June 1 BAS speakers and telescopes at Huron Fringe Birding Festival An annual event at MacGregor Pk takes place this Saturday evening when BAS members take birders on a tour of the heavens. Note that this event is open to registrants of the birding festival and not to the general public. The HFBF site if you wish to register is here: HF Birding 2019

June 5 BAS meets at 7 pm at the Fox Observatory. Click for
MAP
This meeting features John H. speaking about the tribulations of a famous observatory in Wisconsin, Yerkes Observatory. Has it closed? or is it still open? Will it be converted to condos? (NO to that one!)
Please note that the meeting site is not heated and warm dress is recommended, especially if you wish to do some stargazing afterwards (weather permitting). When visiting the observatory please park near the Learning Centre and walk to the observatory, being careful along the path as it is washed out in many places. It is possible to take a vehicle down the laneway but again it can be tricky due to ruts in the laneway.

June 8 Dark of the Moon viewing at the Fox Observatory. Click for MAP. Public is welcome. Please read weather information in SIDEBAR.
Please note that we ask for you to walk to the observatory (red flashlights are preferred, but point all lights downwards please). NOTE: ALL observing events require clear skies. If it is overcast or raining, observing will NOT be possible so if you arrive at the venue under those conditions, there may not be any BAS members there. See info above for contact phone numbers and emails if you are unsure about whether to attend due to weather. When visiting the Fox Observatory, please park at the main lot by the Learning Centre. Parking near the Fox is reserved for disability access and equipment drop-off.

June 10 Jupiter at Opposition The “King Planet”, Jupiter is now more easily visible in the late evening and rises in the east around the time of sunset. By June 10, Jupiter is rising in the east at sunset and in the skly all night long. Jupiter viewing season has begun, and not far behind is Saturn, rising only about 2 hours later. The disk of Jupiter is the largest of the planets except for the times when Venus gets closest to Earth (early in 2019 and again in Jan 2020). At opposition this time, Jove’s disc is a whopping 46 minutes of arc across while Venus on the opposite side of the solar system from us is a tiny 10 second disc (only at its best does it beat Jupiter with a 50 minute diameter). Jupiter features cloud bands and a Red Spot top look for as well as a constantly changing display of 4 moons circling the planet changing positions form night to night (and even after only a few hours of watching). Jupiter shines at -2.6 magnitude, outdone only by Venus, the Moon and Sun, of course.

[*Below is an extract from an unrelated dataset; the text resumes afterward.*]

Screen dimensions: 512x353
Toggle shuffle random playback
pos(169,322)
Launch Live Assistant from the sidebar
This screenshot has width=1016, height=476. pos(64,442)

June 17 to 19 Mars and Mercury Really close above western horizon
There is a close pass (appulse) of Mars and Mercury on June 18 in the evening sky after the light from sunset has gone. The closest separation between the two is 18’ 34” just as the pair set on June 18 around 10:45 pm so there is a good hour of dark sky ahead of that. Compare this separation to the Moon’s width of 31 minutes of arc. A medium power eyepiece will show both nicely in the same field of view. The disc is a tiny 3.7 arc-seconds across (compared to 24” last year). All you will see is that it has a slightly reddish tint. Mercury, is not huge but still twice the size of Mars, at 7.4”. At higher power, you may notice that Mercury is “half-lit” like a FQ Moon. Even an hour after sunset, the pair are low, only 5 degrees above the horizon. Clear skies are necessary! See SKY SIGHTS for more.

June 21 Summer Solstice Celebration at Keppel Henge. Click for More Info. Public is welcome. Come join BAS and local tai-chi practitioners as they celebrate the start of summer at a classic stone monolith. The Sun reaches its highest point at 1:24 pm DST and that is when the shadow of the pointer crosses the summer solstice stone. Bring a lunch and have a picnic and enjoy the show which will include views of the solar surface with a variety of solar telescopes brought by members of the Bluewater Astronomical Society.